Thanks, I’ve spent several more hours on this. I’ve got it up to 11 cards. The 12th I’ve swapped out every single thing including the GPU. If I add a 12th, I end up having 7 cards drop off. Only 1 card now on the new psu with 11. 2 with 12.

I’ve spent enough time on this, tomorrow I’m going to drop down to 10 cards and move the new psu over to my decommissioned rig 2 and bring it back online.

rkulov · July 2, 2021, 4:54am

i wish you luck . i have only one card to worry about. when i get to 12 or another 2 rigs i will have more Exp and help you better.

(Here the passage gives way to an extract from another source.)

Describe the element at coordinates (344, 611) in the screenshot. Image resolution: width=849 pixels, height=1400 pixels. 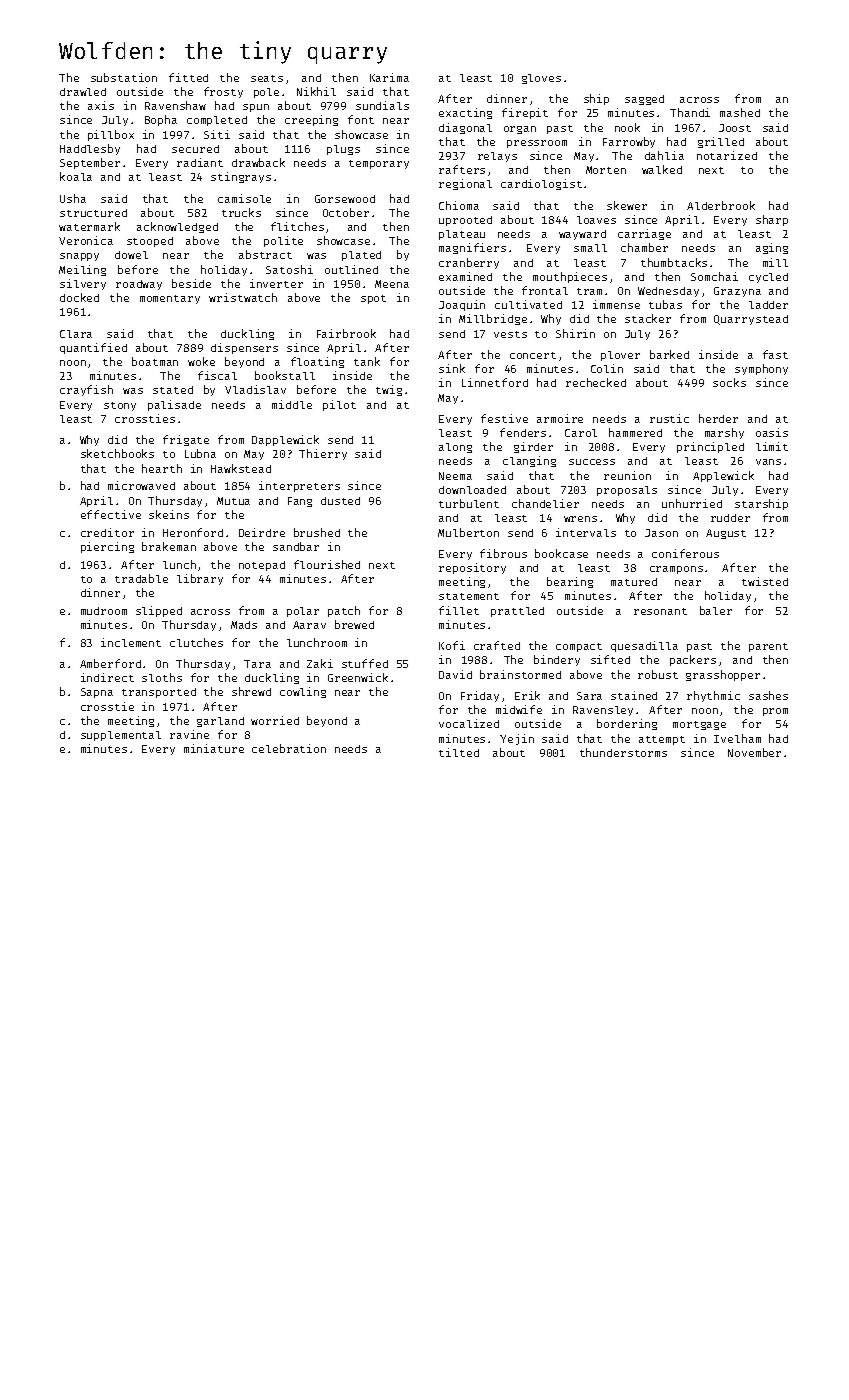
I see `patch` at that location.
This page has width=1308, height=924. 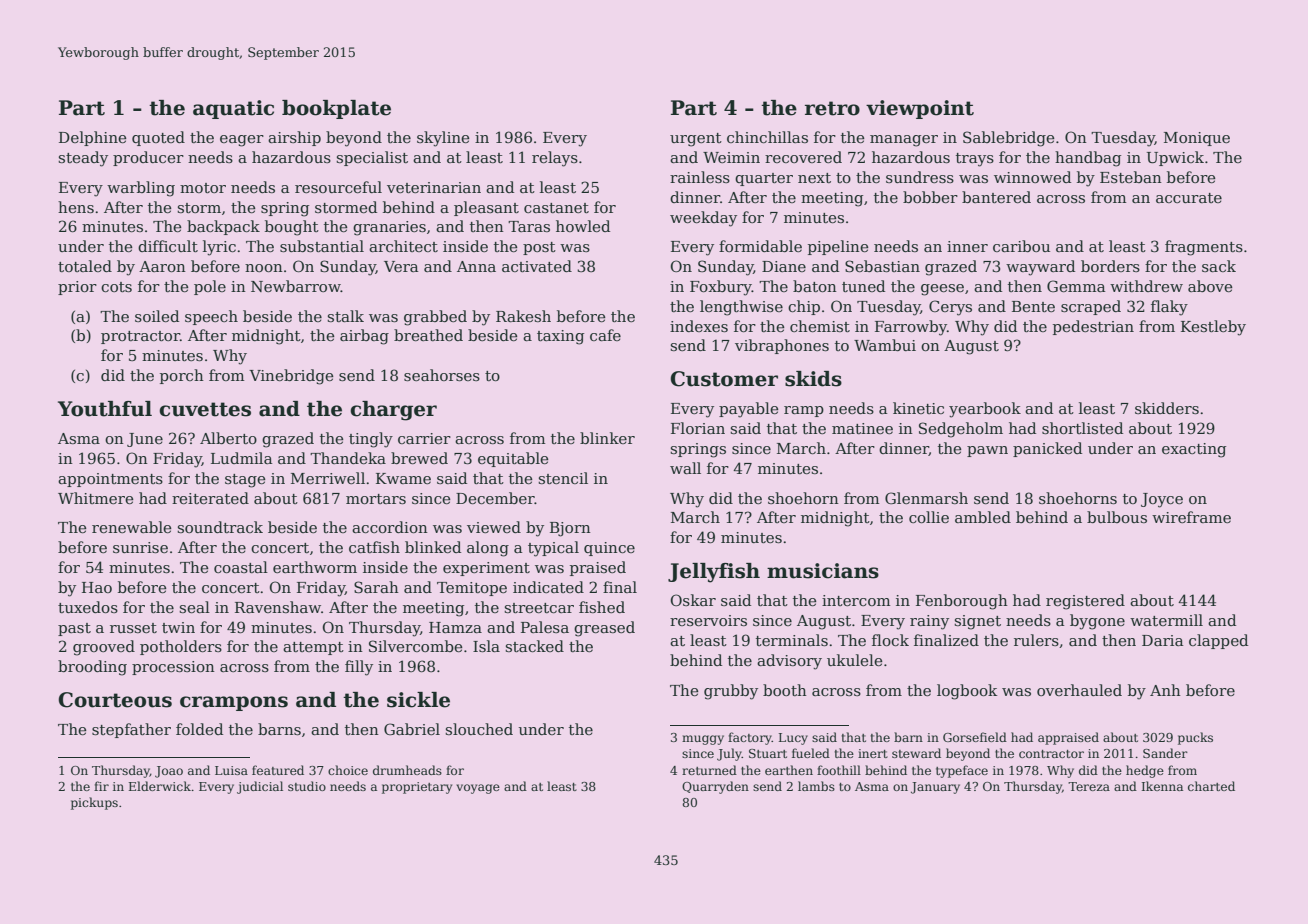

rawbar · July 2, 2021, 6:27pm

I gave up. I have 10 GPUs on rig 1 and 2 on rig 2 now instead of 12 on rig 1. i dont know what happened to prevent 12 from working after it’s been fine since feb, but i’ve spent too much time on this already. only downside is the 2nd rig isn’t in a grow tent venting heat outside but 2 gpus isn’t bad.

the same exact gpus, risers. cables, psu that introduce problem on rig 1 work absolutely fine on 2.

wutupdogy23 · November 16, 2021, 1:44am

I have the same plm. Don’t know what to do

rawbar · November 16, 2021, 2:03am

I still have only 10 running on rig 1. Just left it that way and grew a 2nd

michaelbarriesmith · November 30, 2021, 9:15am

measure the output voltage of your new power supply I will bet it is a lower voltage and causing issues ,just a guess. I would measure all outputs from each supply with a DVM one will be causing problems or you have a earth issue between PSU’s

system · January 21, 2023, 12:15am

This topic was automatically closed 416 days after the last reply. New replies are no longer allowed.